→ Work required
Every line from the one with "Utflyktsportalen tadigut.nu (60, 9)" through the end of the material should be written out character for character. Lines before it are excluded.

→ Data supplied

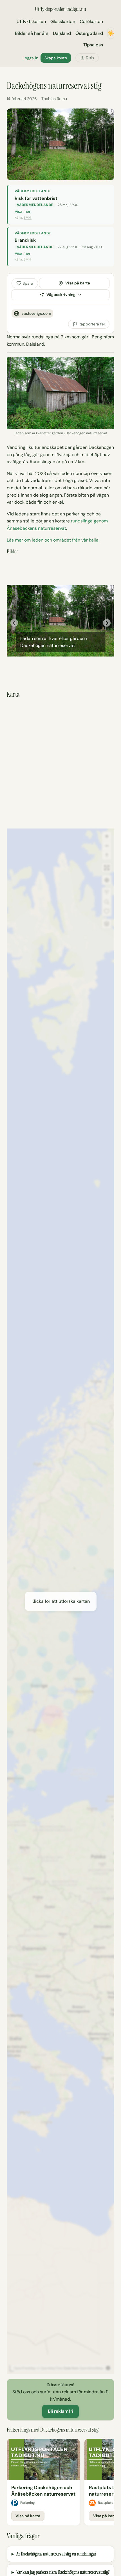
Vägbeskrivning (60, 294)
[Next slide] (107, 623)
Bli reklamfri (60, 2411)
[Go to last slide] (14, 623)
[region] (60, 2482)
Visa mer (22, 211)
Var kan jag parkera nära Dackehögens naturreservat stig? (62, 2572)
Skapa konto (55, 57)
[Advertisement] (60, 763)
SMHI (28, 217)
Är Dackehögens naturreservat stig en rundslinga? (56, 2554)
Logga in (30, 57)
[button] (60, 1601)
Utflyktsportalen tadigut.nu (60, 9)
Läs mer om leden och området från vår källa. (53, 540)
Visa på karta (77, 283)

→ Response
Utflyktsportalen tadigut.nu (60, 9)
Läs mer om leden och området från vår källa. (53, 540)
Visa på karta (77, 283)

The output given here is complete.